Paracelsus Medizinische Privatuniversität (PMU)

Forschung & Innovation
Publikationen

Imaging abnormalities associated with status epilepticus and their characteristics: A prospective MRI study

#2024

PMU Autor*in
Pilar Bosque Varela

Alle Autor*innen
Pilar Bosque Varela

Kurzfassung

Introduction: Status epilepticus (SE), representing the maximum expression of seizures, may be associated with enduring consequences. Peri-ictal MRI abnormalities (PMA) encompass a spectrum of alterations that manifest around the time of SE in select patients, observable across diverse MRI sequences. However, who will develop PMA remains unclear, and the specificity of these alterations has yet to be systematically investigated. Furthermore, a suitable time window for PMA appearance is uncertain. PMA, as an early sign of cerebral brain damage, may serve as a prognostic biomarker for predicting outcomes in SE. These abnormalities are expected to exhibit SE-specificity when compared to other neurological aberrations. Additionally, we anticipated that PMA may play a dual role: aiding the diagnosis of SE in ambiguous cases and being potentially predictable through electro-clinical data. Furthermore, we expect higher frequency and severity of MRI lesions in refractory-SE (RSE) or long-duration cases.

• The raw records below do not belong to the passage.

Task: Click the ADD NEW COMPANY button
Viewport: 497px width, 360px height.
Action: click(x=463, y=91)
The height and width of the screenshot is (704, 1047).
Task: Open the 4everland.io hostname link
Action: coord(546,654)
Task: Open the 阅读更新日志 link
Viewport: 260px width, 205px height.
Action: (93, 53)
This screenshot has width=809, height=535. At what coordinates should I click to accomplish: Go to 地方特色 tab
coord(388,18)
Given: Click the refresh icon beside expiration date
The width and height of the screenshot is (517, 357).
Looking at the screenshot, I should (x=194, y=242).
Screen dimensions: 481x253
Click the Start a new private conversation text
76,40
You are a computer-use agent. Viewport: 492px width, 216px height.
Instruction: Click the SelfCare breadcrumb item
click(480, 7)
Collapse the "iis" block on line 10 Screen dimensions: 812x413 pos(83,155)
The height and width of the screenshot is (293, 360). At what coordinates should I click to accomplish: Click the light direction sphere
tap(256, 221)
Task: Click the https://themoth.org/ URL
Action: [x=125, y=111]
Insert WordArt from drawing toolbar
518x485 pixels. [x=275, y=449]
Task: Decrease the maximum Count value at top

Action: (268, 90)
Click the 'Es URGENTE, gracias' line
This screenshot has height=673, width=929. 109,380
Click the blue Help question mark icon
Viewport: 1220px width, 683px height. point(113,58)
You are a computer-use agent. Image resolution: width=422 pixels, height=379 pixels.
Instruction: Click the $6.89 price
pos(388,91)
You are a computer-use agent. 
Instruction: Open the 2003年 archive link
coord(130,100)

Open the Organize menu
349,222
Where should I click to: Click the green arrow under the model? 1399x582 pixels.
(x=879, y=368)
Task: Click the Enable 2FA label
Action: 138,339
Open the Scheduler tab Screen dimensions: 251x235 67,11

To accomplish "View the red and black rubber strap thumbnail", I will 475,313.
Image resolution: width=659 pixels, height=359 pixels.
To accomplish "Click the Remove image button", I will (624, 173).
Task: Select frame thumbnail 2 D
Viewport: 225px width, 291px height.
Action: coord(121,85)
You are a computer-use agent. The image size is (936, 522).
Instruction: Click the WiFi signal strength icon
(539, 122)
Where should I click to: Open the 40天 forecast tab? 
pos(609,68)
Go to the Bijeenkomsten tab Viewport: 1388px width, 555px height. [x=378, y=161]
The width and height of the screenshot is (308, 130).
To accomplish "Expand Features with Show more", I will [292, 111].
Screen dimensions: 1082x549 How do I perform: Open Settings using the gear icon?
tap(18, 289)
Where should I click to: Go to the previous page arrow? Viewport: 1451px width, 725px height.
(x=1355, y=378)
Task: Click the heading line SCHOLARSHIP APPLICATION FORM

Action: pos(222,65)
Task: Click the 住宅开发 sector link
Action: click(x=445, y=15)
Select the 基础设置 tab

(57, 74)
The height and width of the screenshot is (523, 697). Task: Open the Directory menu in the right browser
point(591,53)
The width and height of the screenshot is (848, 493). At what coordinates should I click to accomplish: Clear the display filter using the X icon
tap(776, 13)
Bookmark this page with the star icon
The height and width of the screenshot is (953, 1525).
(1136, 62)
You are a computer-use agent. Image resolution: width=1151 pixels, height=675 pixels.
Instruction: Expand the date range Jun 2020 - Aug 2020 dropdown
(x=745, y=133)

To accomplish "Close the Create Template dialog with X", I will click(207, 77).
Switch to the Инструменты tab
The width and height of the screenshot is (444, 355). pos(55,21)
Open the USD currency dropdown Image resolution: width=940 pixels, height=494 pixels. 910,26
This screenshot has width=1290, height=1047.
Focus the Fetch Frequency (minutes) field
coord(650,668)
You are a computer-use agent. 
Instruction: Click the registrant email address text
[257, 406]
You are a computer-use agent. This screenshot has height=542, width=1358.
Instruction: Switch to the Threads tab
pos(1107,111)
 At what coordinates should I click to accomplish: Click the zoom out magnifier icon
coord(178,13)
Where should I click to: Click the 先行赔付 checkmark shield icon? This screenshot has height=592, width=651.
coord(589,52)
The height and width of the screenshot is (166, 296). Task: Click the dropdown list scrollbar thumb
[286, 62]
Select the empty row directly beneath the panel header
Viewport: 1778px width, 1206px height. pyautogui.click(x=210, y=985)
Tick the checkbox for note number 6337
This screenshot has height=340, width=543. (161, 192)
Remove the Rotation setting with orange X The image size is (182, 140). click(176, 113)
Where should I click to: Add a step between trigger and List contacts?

Methods: A prospective recruitment of patients with SE was conducted between February 2019 and April 2023, focusing on those who underwent MRI within 48 hours after SE and follow-up after SE. PMA locations were compared to lesion sites in the control group comprising individuals with other neurological conditions. Electro-clinical features were analyzed to characterize PMA development, and a study of irreversible lesions following SE was conducted. Outcome variables were compared between patients with and without PMA.
Results: PMA were observed in 105/204 (51%) of the patient cohort, with peri-ictal hyperperfusion documented in 48%, diffusion-restricted lesions in 29%, and hyperintense signal in fluid-attenuated inversion recovery (FLAIR) 26%. Most patients who underwent MRI follow-up-42/62 (84%) had reversible lesions, while 10/62 (16%) patients developed irreversible lesions. Specific PMA locations, such as the hippocampus and pulvinar of the thalamus, exhibited high specificity when contrasted with the control group. Factors linked to a higher likelihood of PMA occurrence included prolonged SE duration, refractoriness, a decreased level of consciousness, and lateralized electro-clinical features. PMA can be employed as a prognostic biomarker, as it correlates with increased mortality rates, ICU admission, and higher scores in the validated clinical outcome scores. Patients with ictal-interictal continuum (IIC) mirrored definitive-SE, presenting similar neuroimaging findings.

Conclusions: Beyond its use in etiological studies for SE, MRI is pivotal in managing SE patients. It serves as an outcome biomarker, helps delineate irreversible lesions, and aids in cases of ambiguous presentations.